[Your instructions]: Find every line in the listing below that contains the word "icon", and copy each of those lines in full.

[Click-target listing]
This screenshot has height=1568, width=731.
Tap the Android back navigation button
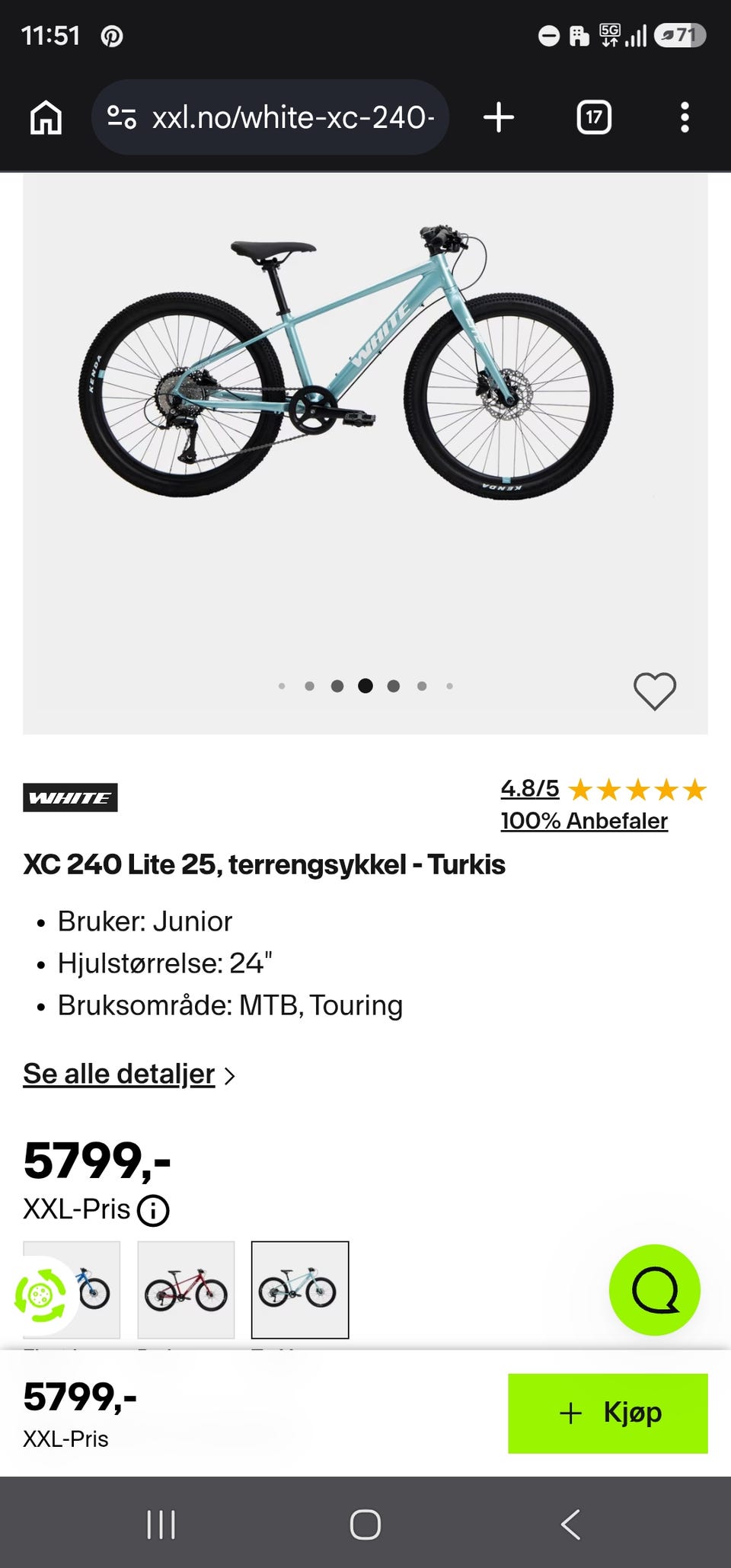click(570, 1525)
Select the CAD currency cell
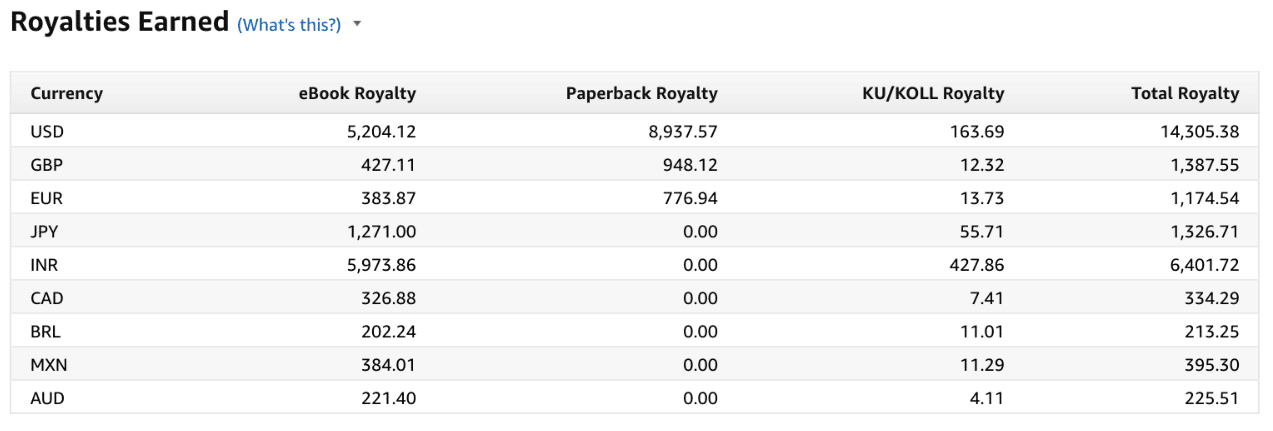 coord(47,298)
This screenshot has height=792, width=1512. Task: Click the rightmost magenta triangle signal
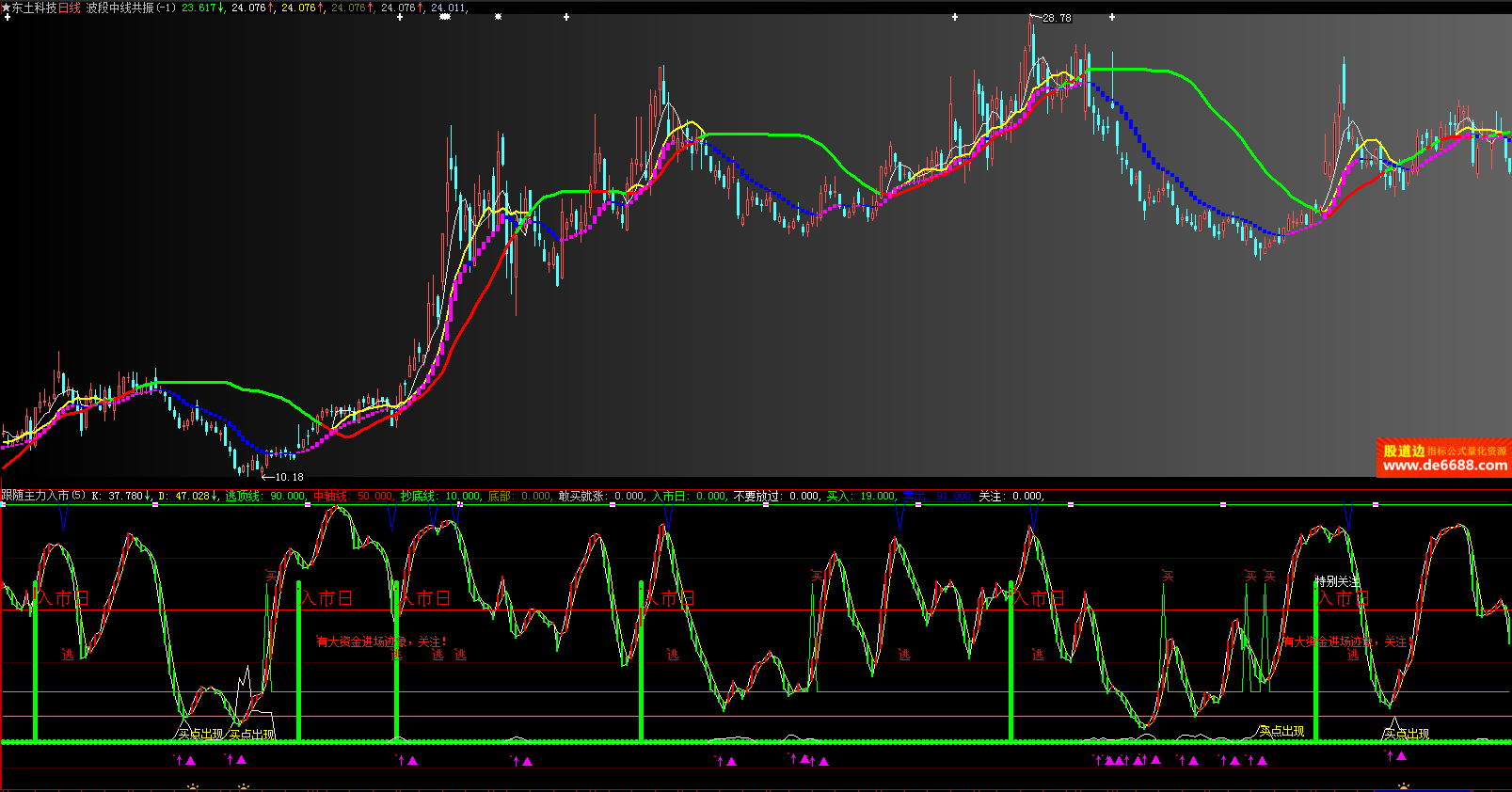pos(1401,755)
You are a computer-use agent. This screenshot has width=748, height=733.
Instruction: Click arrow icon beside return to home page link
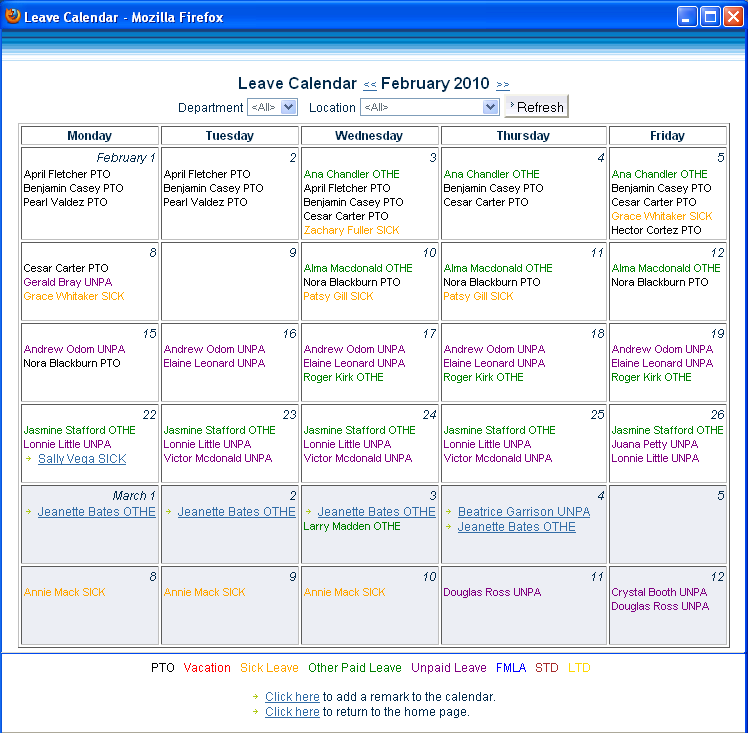[255, 712]
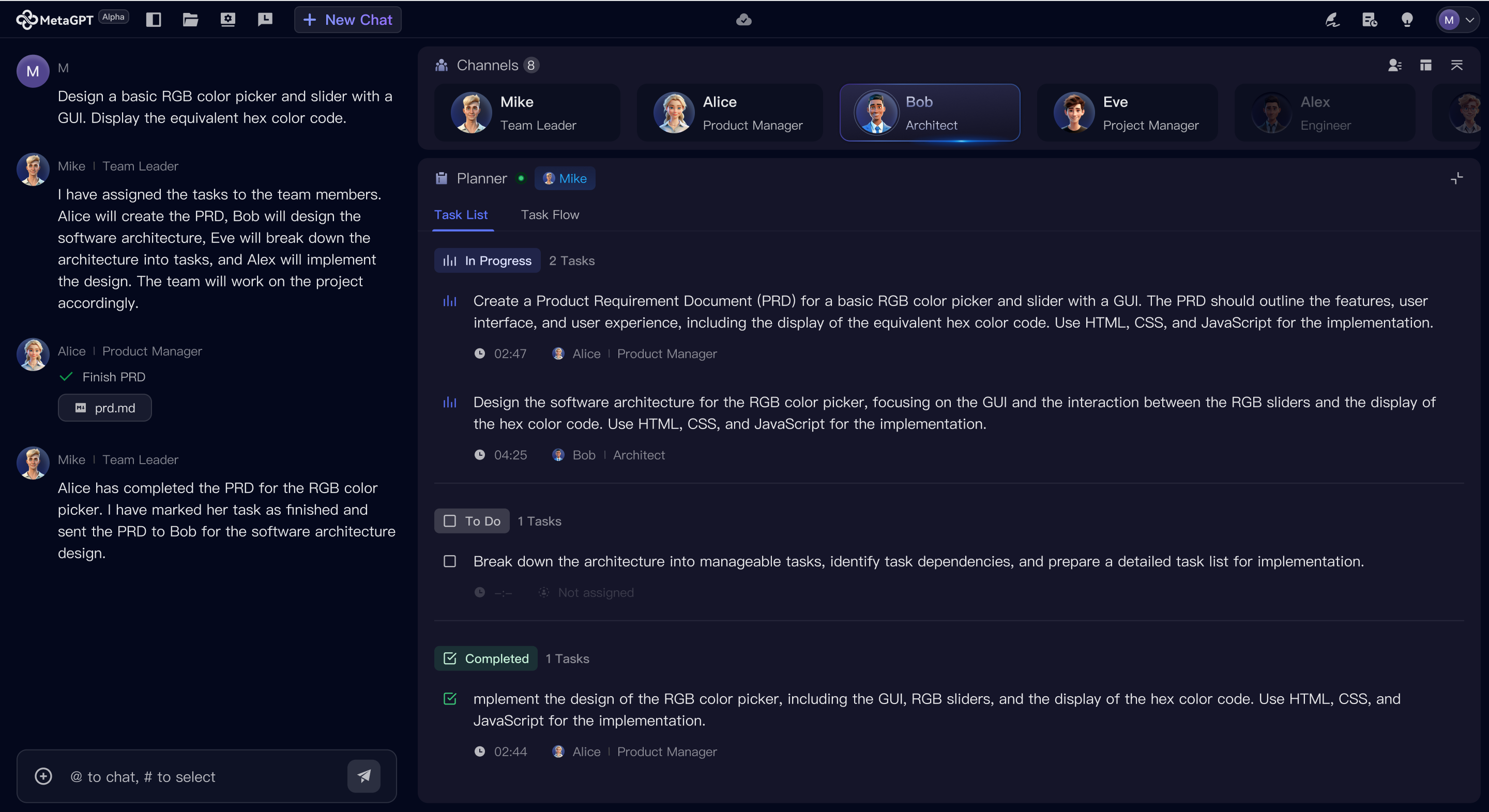This screenshot has width=1489, height=812.
Task: Click the paper plane send icon
Action: click(x=363, y=776)
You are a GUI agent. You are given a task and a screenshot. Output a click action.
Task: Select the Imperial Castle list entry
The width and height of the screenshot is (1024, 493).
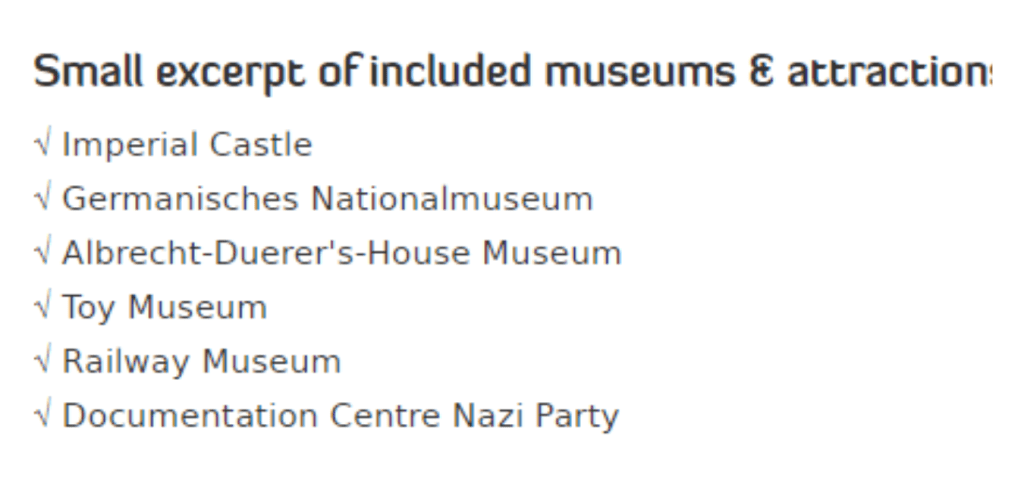tap(187, 146)

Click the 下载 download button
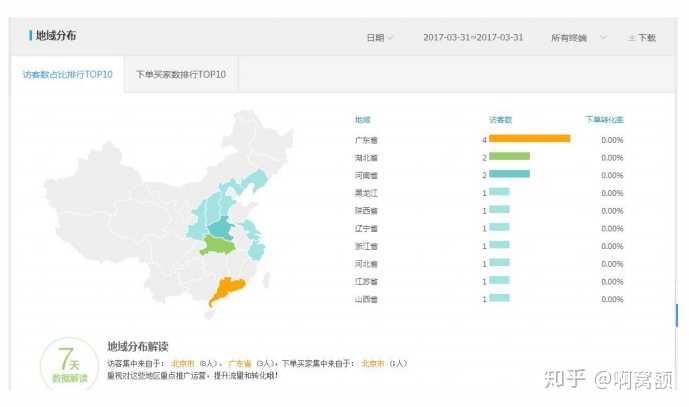coord(646,38)
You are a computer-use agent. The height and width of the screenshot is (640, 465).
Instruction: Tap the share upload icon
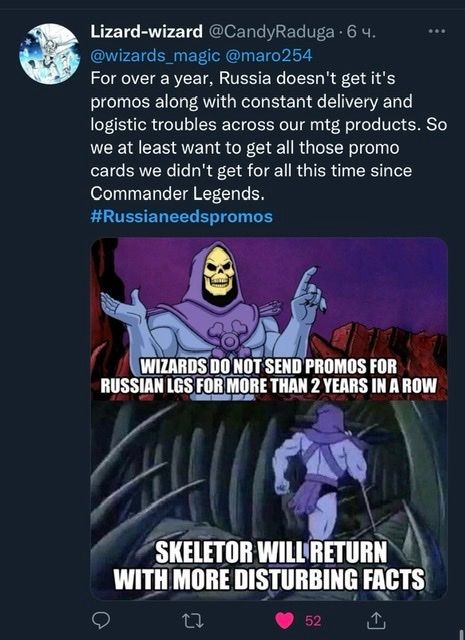pos(376,620)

[Solution below]:
Instruction: Click arrow icon beside return to home page link
Task: Click the paper plane send icon
Instruction: Tap the share upload icon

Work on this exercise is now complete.